Mobilizable shuttle vectors with fluorescent markers functional across different species of bacteria

Affiliations

Mobilizable shuttle vectors with fluorescent markers functional across different species of bacteria

Zackary R Armstrong et al. Appl Environ Microbiol. .

Abstract

Chromophore-containing proteins (CCPs), including fluorescent and non-fluorescent (chromoproteins), have been widely used in microbiological research. However, several roadblocks often limit their use in non-model bacterial species, including efficient transformation, suitable plasmid origins of replication, and optimal promoter choice. Here, we have engineered a set of 32 shuttle plasmids designed to overcome these roadblocks in an effort to streamline this process for future research.
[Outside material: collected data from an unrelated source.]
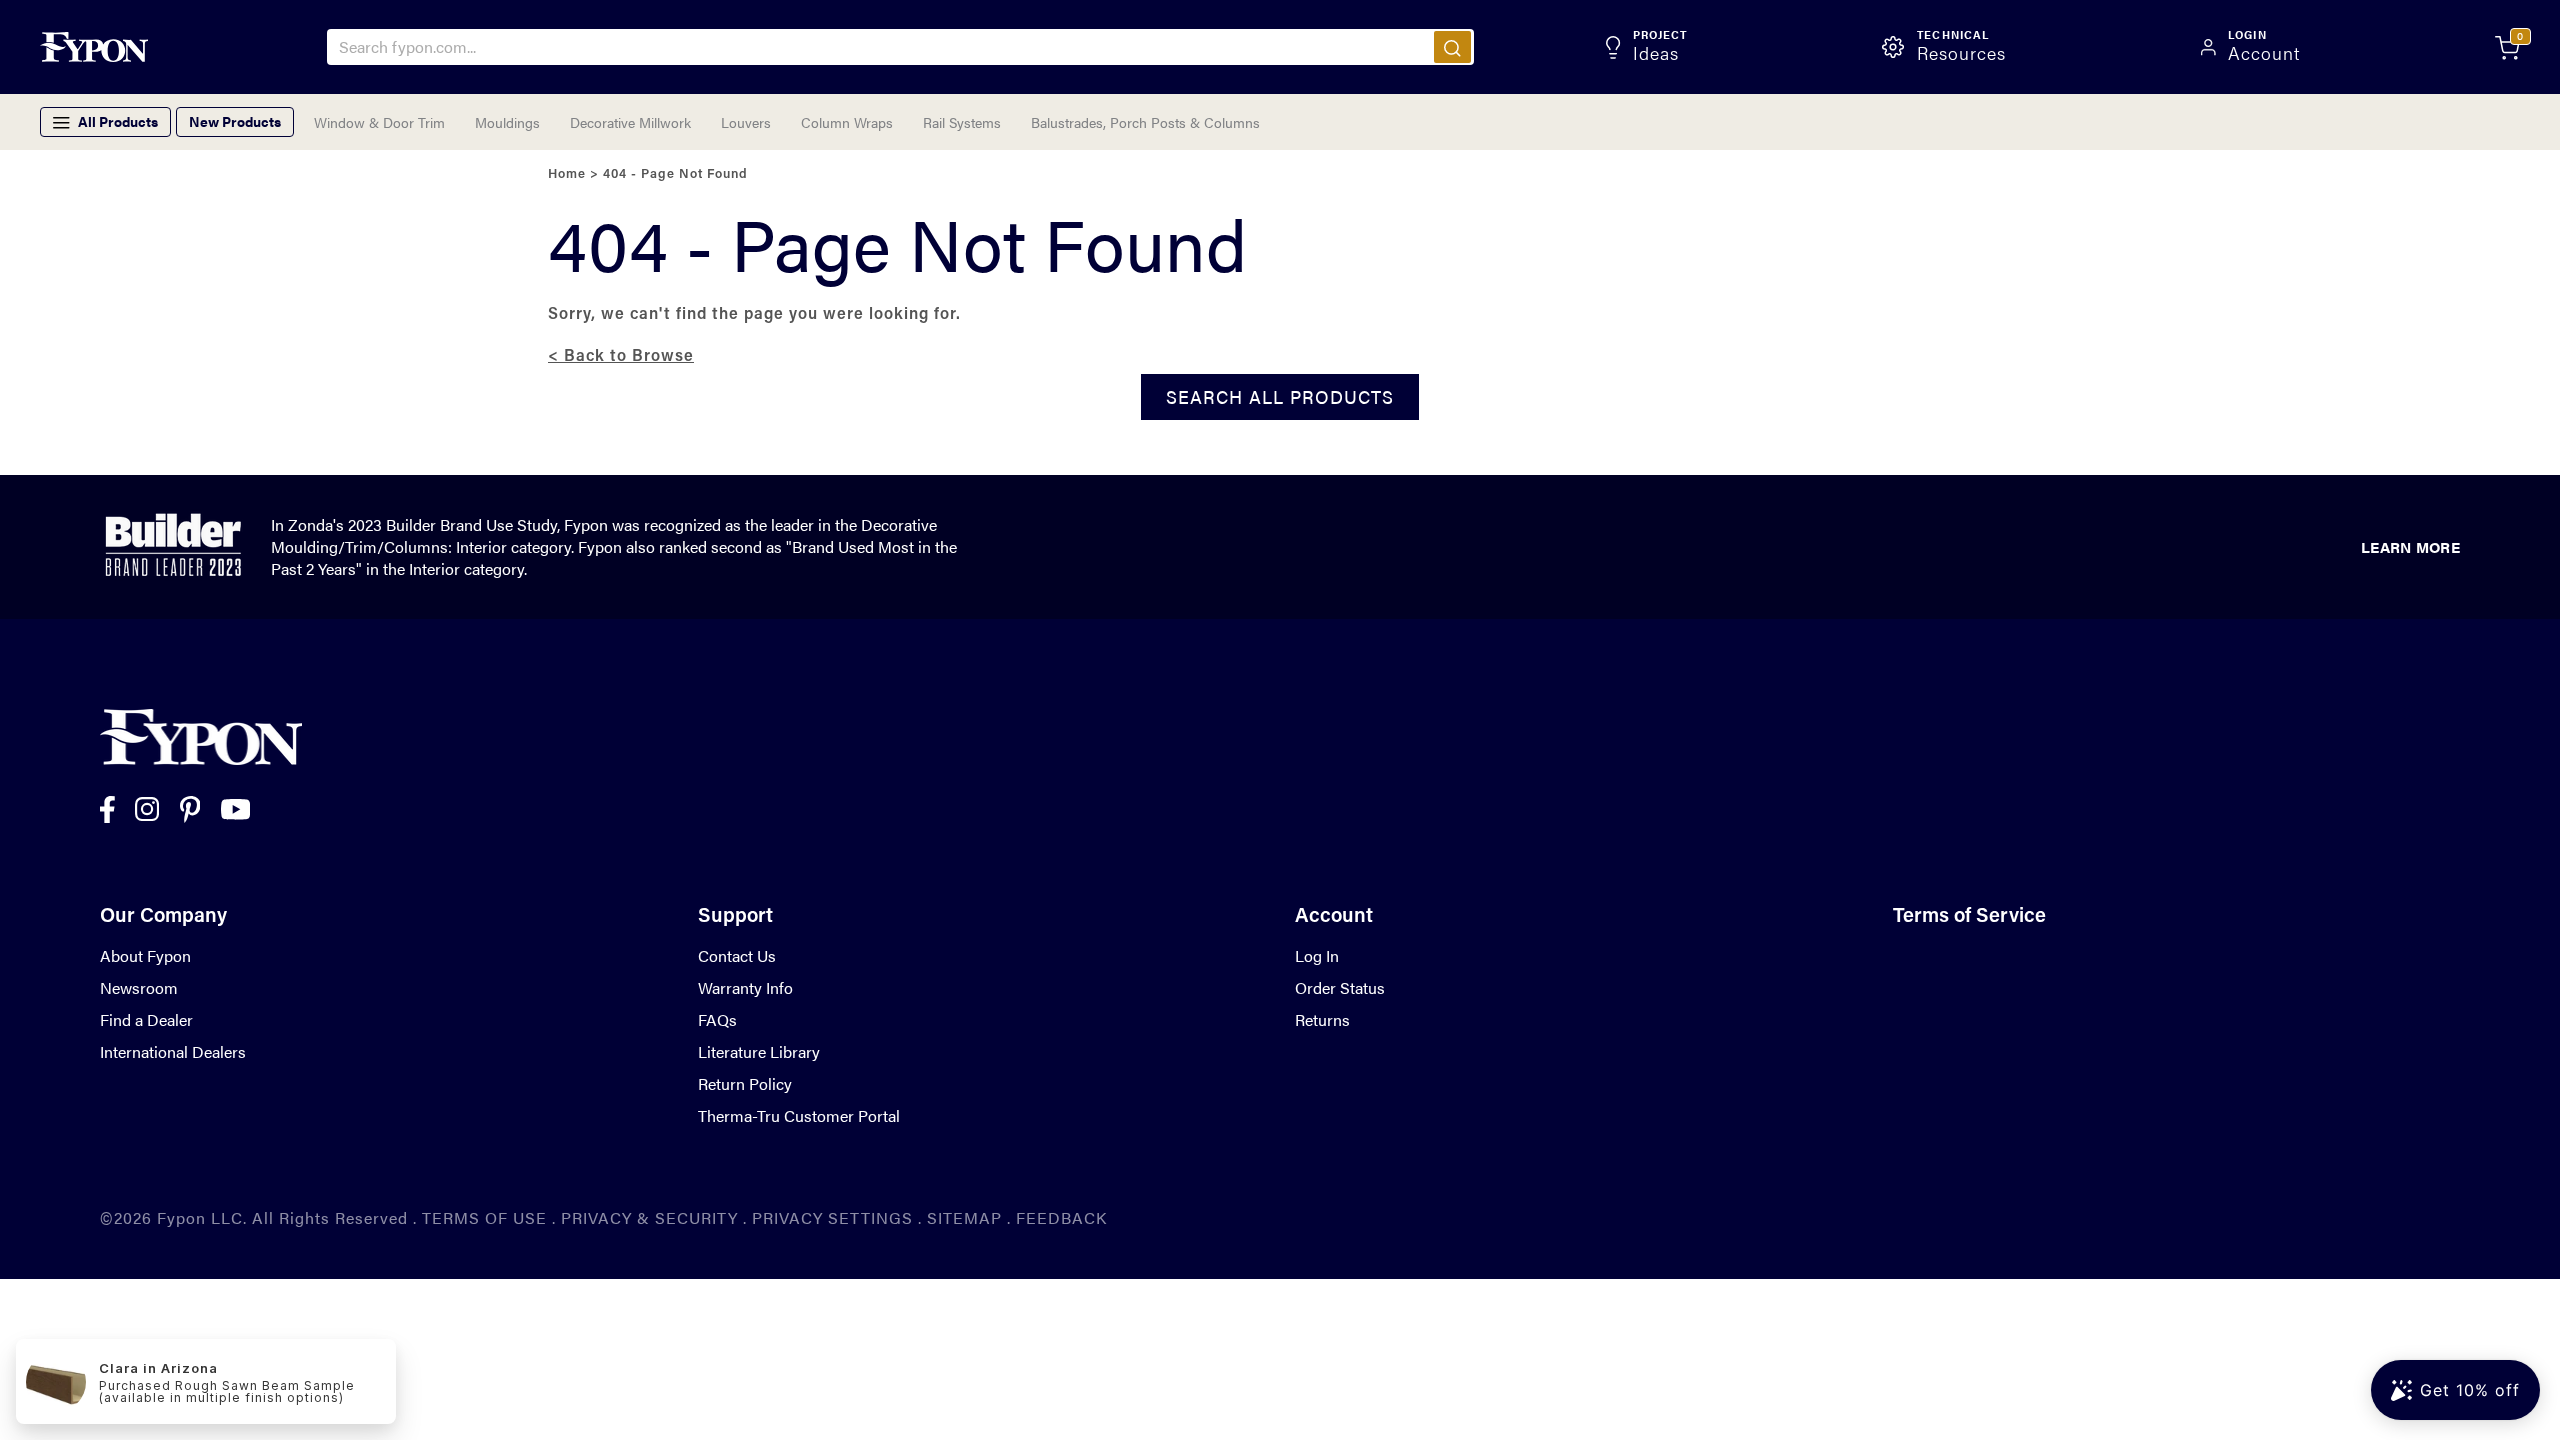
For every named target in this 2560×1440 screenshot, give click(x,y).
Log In (1317, 955)
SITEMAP (964, 1217)
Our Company (163, 917)
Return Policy (745, 1083)
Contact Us (737, 955)
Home (567, 174)
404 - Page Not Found (675, 174)
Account (1334, 917)
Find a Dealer (146, 1019)
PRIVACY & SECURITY (649, 1217)
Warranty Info (745, 987)
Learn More (2410, 546)
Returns (1322, 1019)
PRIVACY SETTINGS (832, 1217)
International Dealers (173, 1051)
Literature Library (759, 1051)
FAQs (717, 1019)
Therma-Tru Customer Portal (799, 1115)
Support (735, 917)
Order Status (1340, 987)
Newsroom (139, 987)
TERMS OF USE (484, 1217)
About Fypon (145, 955)
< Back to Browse (621, 357)
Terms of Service (1969, 917)
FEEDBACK (1061, 1217)
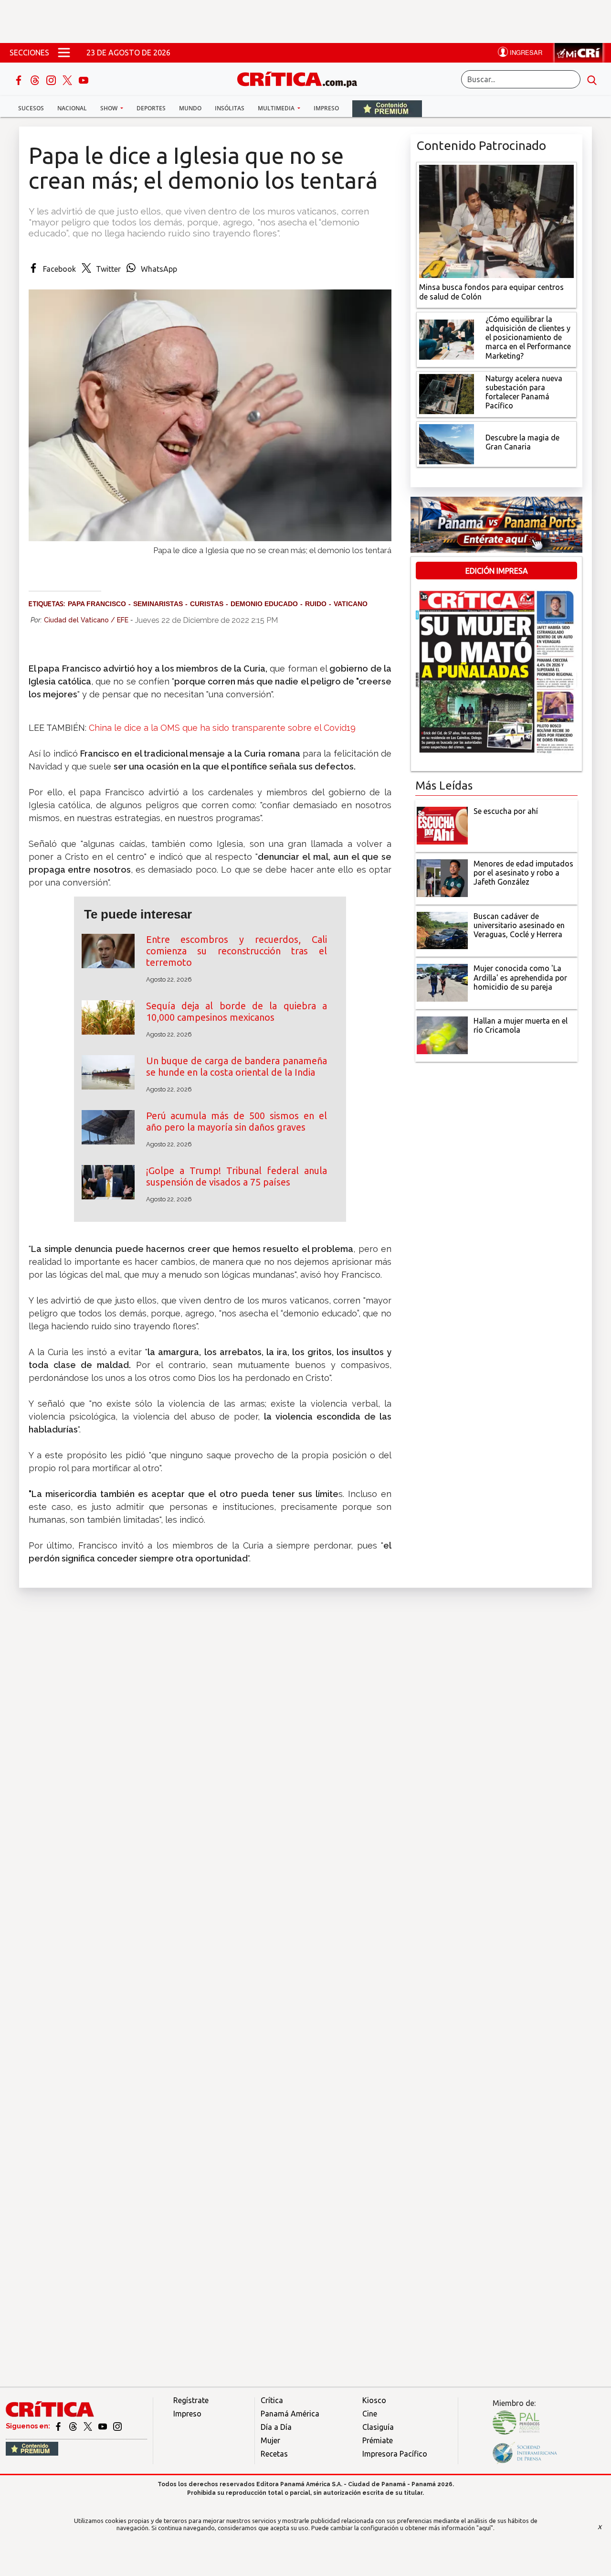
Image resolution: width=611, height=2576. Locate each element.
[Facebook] (19, 79)
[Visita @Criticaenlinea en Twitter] (74, 2426)
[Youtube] (83, 79)
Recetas (274, 2453)
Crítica (272, 2400)
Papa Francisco (97, 604)
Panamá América (290, 2413)
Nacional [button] (72, 108)
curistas (206, 604)
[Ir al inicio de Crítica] (302, 78)
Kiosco (374, 2400)
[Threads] (36, 79)
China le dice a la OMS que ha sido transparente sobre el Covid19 (222, 728)
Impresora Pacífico (394, 2453)
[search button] (592, 79)
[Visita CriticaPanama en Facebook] (59, 2426)
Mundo (190, 108)
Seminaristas (158, 604)
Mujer (270, 2440)
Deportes (151, 108)
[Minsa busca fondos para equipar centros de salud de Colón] (496, 220)
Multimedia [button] (277, 108)
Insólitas (229, 108)
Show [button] (109, 108)
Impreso (326, 108)
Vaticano (351, 604)
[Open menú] (64, 52)
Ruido (316, 604)
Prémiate (377, 2440)
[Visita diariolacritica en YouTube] (103, 2426)
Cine (369, 2413)
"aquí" (484, 2527)
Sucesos (31, 108)
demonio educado (264, 604)
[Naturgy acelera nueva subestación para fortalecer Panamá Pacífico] (446, 393)
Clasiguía (378, 2427)
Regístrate (191, 2400)
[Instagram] (52, 79)
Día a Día (276, 2427)
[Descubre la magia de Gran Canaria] (446, 443)
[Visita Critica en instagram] (117, 2426)
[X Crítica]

We have selected eight different CCPs: eforCP, YukonOFP, DasherGFP, tinsel Purple, aeBlue, FuGFP, super-folder GFP, and super-folder Cherry2. To broaden the potential host range, we utilized two distinct backbones with p15a either fused to a Francisella origin (FnOri) or to the broad host origin RSF1010 and included a transfer origin (oriT) to facilitate transformation via conjugation. Moreover, we have created versions of each vector, which confer resistance to either kanamycin or chloramphenicol. Lastly, to enable promoter-swapping, we engineered the constitutive pJ23100 promoter element to be flanked by BsaI sites, thereby enabling promoter exchange by the Golden Gate assembly to evaluate CCP expression with different host promoters. To demonstrate the usability of the pKEK-Chrom plasmid series, we evaluated their expression in Escherichia coli, Shewanella oneidensis, and Vibrio alginolyticus. We further demonstrated the utility of promoter swapping in Francisella novicida and validated the functionality of the RSF1010 origin in Acinetobacter baumannii. In summary, the pKEK-Chrom plasmid series provides a palette of different CCPs that streamline their use in non-model gram-negative bacteria.

Importance: Chromophore-containing proteins (CCPs), including both fluorescent proteins and pigment-producing (non-fluorescent) chromoproteins, have become invaluable tools for microbial research. However, their successful implementation in understudied bacterial species lacking established genetic tools often requires substantial time and resources. Our goal was to develop a set of plasmid-based vectors that could streamline CCP expression in gram-negative bacteria. To do so, we developed a set of 32 plasmid vectors, the pKEK-Chrom plasmid series, specifically designed to facilitate CCP expression across different bacteria, including Escherichia coli, Vibrio alginolyticus, Shewanella oneidensis, Francisella novicida, and Acinetobacter baumannii.

Keywords: Acinetobacter baumannii; Francisella novicida; Golden Gate assembly; RSF1010; Vibrio alginolyticus; broad-host range; chromoproteins; non-model bacteria; plasmid; promoter exchange.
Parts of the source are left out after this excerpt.